湯圓抹了把臉上的雨水,看他焦急的面孔,相比起師遠來說,她冷靜得嚇人:“你回去吧,別再生病了,咱們這藥品有些吃緊。”大約是遺傳了母親的體弱,師遠一進災區自己先鬧了幾場感冒,最後為了堅持守在湯圓身邊才做一些後勤工作。她錯開眼:“我知道自己在做什麼。”災區道路不暢,現在又開始下雨沒準還會有泥石流、滑坡,真等人來救秦陌還有活路嗎?尤其是現在再有些雨水倒灌其他的湯圓更不敢想。
師遠想幫她,沒幾下就被湯圓推開了。
“走開,別給我搗亂!”他留在這再病了傷了,難道她還要分出精力來照顧他嗎?!湯圓覺得有些悲哀,雖然下午不少人提出跟湯圓一起自發救人,可是還沒出門就開始下雨,且雨量極大,那些人都有理由留下,最後出來的竟然只有自己。

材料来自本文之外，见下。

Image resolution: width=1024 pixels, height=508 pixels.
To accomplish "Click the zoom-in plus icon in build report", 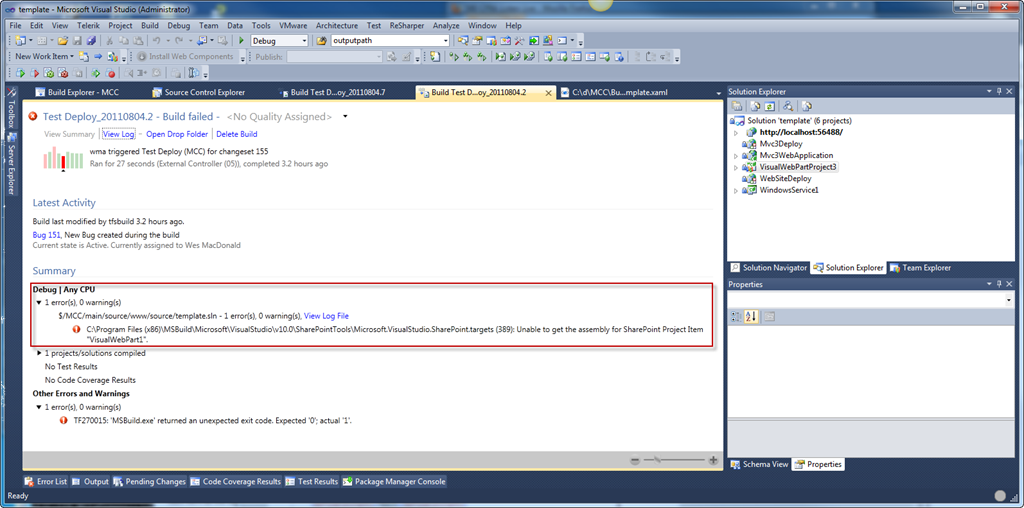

師遠蒼白著臉將雨傘塞到湯圓手上:“拿著。”然後用手遮擋著回去了,事實就是這麼殘忍,就算他再想否認,自己的身體還是無法改變的存在。
沒等師遠身影消失在雨幕中,湯圓就將傘扔開,她看著那小兵指給自己的地方,臉上雨水沖刷成片:“如果是你,起碼也會想到給我一副雨衣吧。”她跑的匆忙哪裡顧得上這種細枝末節,可顯然在雙手都不夠用的時候,拿雨傘就是一個愚蠢的舉動:“不對,你會陪著我一起的,是不是?”她蹲□又扒開幾個瓦塊,可有一個磚頭重的超出她預料,讓湯圓跪倒在地上的時候,她還是忍不住趴在地上嗚嗚地哭:“小爹,不要死,不要死啊”

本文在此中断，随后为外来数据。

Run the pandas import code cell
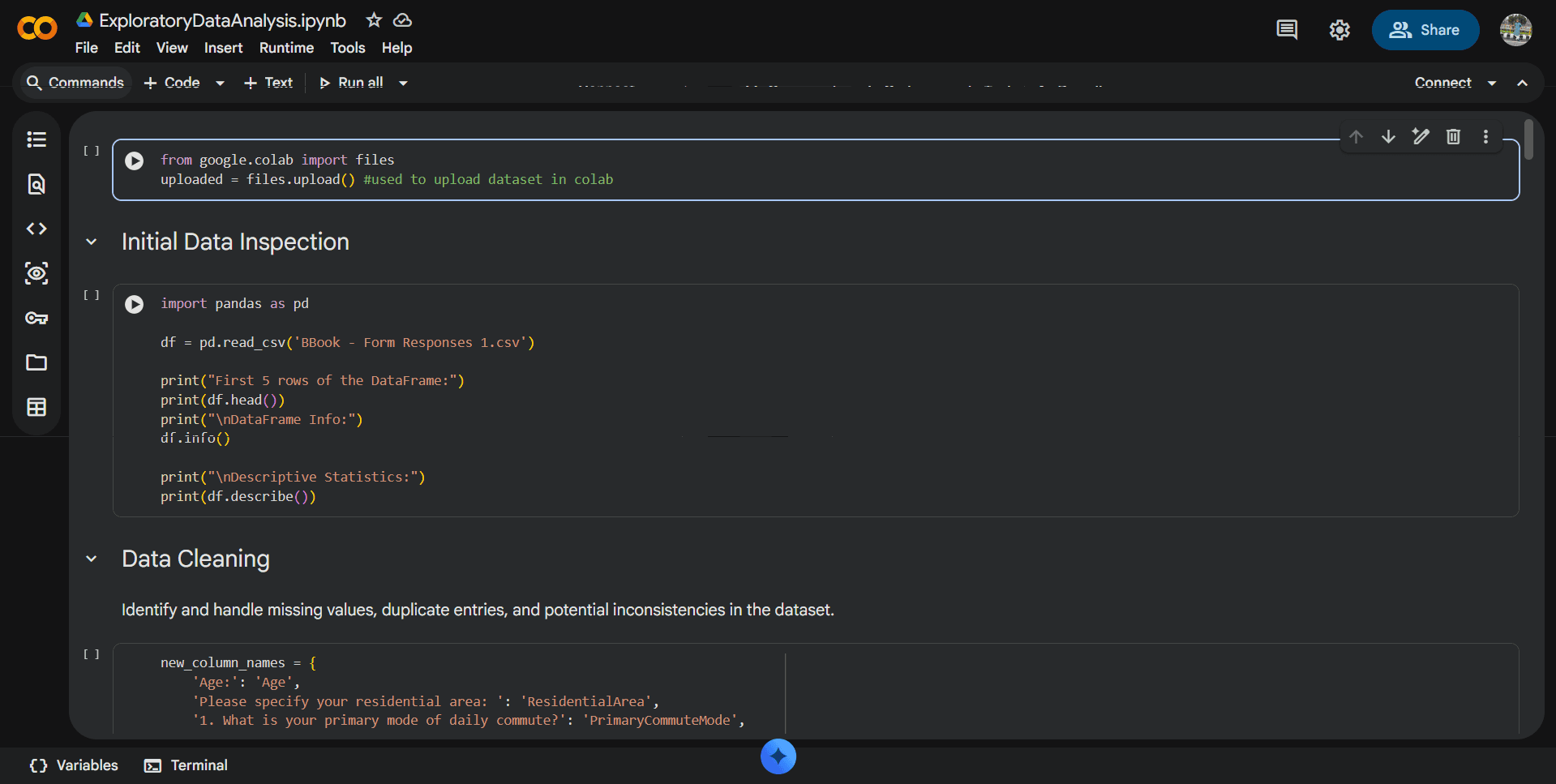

若不是那些兵時間太少任務太急,照著他們之前救人的速度,也許再過三、五個小時就能摸出人的所在。可現在只有湯圓一個,她只知道大概的地方,不敢亂踩,不敢亂動,甚至大件的房梁碰都不敢碰一下,那下面壓著的人是什麼狀態,湯圓只要猜測一下就會控制不住雙手顫抖。
終於,從下午到天微涼之後,湯圓聽到聲音,手一伸下去就摸到了另一隻冰涼的手,她驚喜的嗓子卻已經發不出聲音,太長時間的哭喊讓她徹底啞了:“啊啊”那隻手還有力氣,竟然抓住了她,湯圓乾涸的眼眶流不出眼淚只覺得澀澀的疼。
那隻手的力氣在一瞬間感覺很大,但其實很脆弱,只要她想抽|出來不是問題,然而她怎麼會想?挖了近10個小時,湯圓已經將體力透支完了,她左手被他抓著,仍舊不死心地用右手去撥拉那些她不太能看清的東西。血和泥土不斷地滲入她被各種東西劃破的傷口,但其實她一點疼痛的感覺也沒有。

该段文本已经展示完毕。